いつ大地震が起きてもおかしくない日本。玄関、キッチン、リビング…<リスクを減らす片づけ>で「体」だけでなく「心」も守ろう
着なくなった服が押し込まれたクローゼット、本がぎっしり詰まった本棚、使わないお皿だらけの食器棚……。モノで溢れた家にうんざり、という読者も多いのでは。一方、これまでに7000人以上の受講生へアドバイスをしてきた人気整理収納アドバイザー・阿部静子さんは「何があるかわからない時代だからこそ、人生の折り返し地点を過ぎたら片づけたもの勝ち」と断言します。その阿部さんが50代以上に向けて、お手軽片づけ術を伝授。今回は「震災への備え」です。 【写真】東日本大震災のときの著者宅リビング。

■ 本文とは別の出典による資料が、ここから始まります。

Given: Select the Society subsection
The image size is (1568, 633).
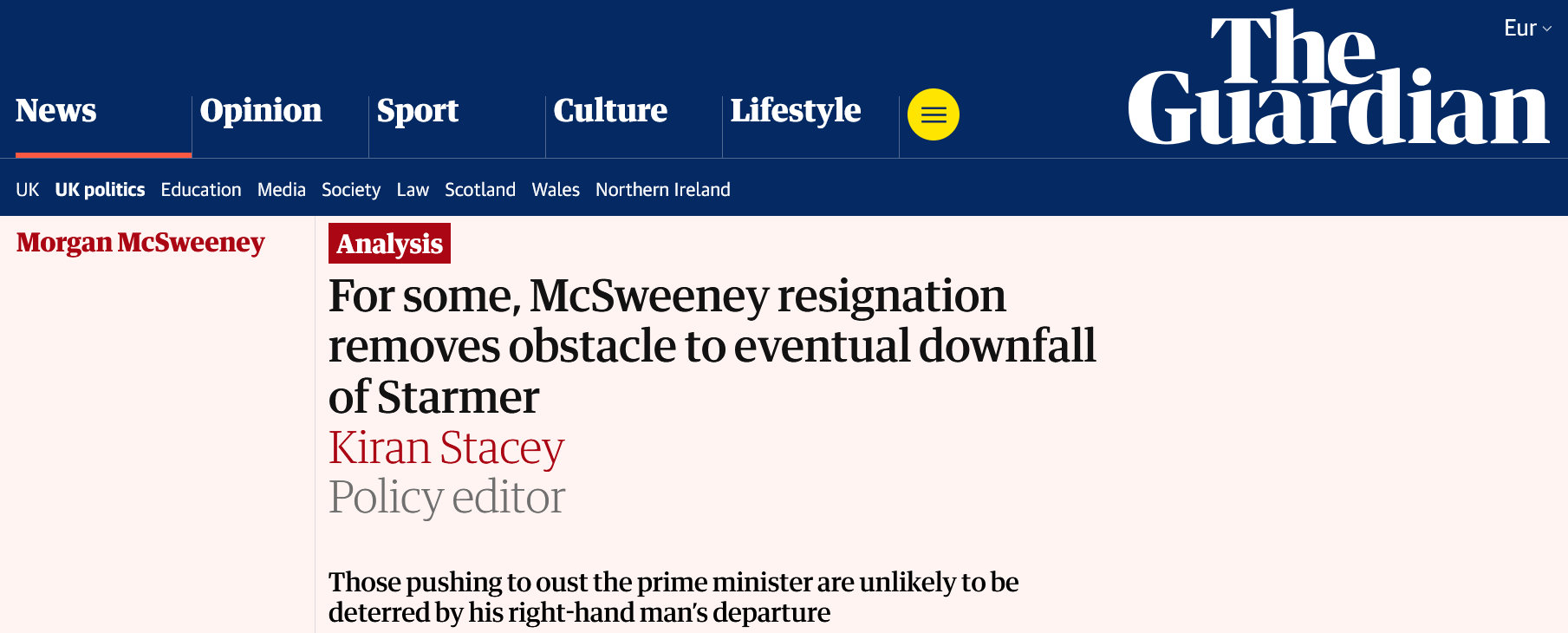Looking at the screenshot, I should point(351,190).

いろいろなものが倒れ、落ちてきて、床にはモノが散乱しました(写真:著者) * * * * * * * ◆大地震はいつどこでやってきてもおかしくない 間もなく3月11日。東日本大震災から13年の月日が経とうとしています。 今年1月1日にも能登半島で大きな地震がおきましたが、大きな地震は日本のいつどこで起きてもおかしくありません。 著者は仙台で東日本大震災を経験したことから、この連載ではこれまでも地震の多い日本だからこその片づけの大切さ、震災を体験して痛感した備蓄や非常袋の重要性、さらには外出時や車中の備えについてお伝えしてきました。 実際、震災は経験したことではじめて気付かされることが多いもの。 たとえば、大地震が来た後に家の中がどうなるかを知っていたら、整理整頓はもちろん、家具の固定などの対策を必須だと考えるのではないでしょうか。地震では、当たり前のように目の前にあるものが突然、凶器へと変わります。 そこで今回はそうしたリスクを減らす片づけについて、場所別にお伝えしたいと思います。
◆とにかく逃げ道にモノを置かない まず玄関。逃げ道になる重要な場所ですから、日頃から段ボール箱などを積み上げておく、ということがないようにしましょう。 大きな家具があれば、倒れて玄関が塞がれる恐れがあるので注意が必要。わが家は東日本大震災のとき、下駄箱の上のスペースに置いていた鏡が倒れ、玄関のたたきにガラス片が散らばって、とても危険でした。その経験を踏まえ、今は割れやすいものは玄関に置かないようにしています。花瓶も要注意。 また廊下に本棚を置いているお宅も見かけます。倒れて本が散らばれば、やはり逃げ場を失います。 廊下も逃げ道として大事な場所ですから、出来る限り、モノを置かない方がいいでしょう。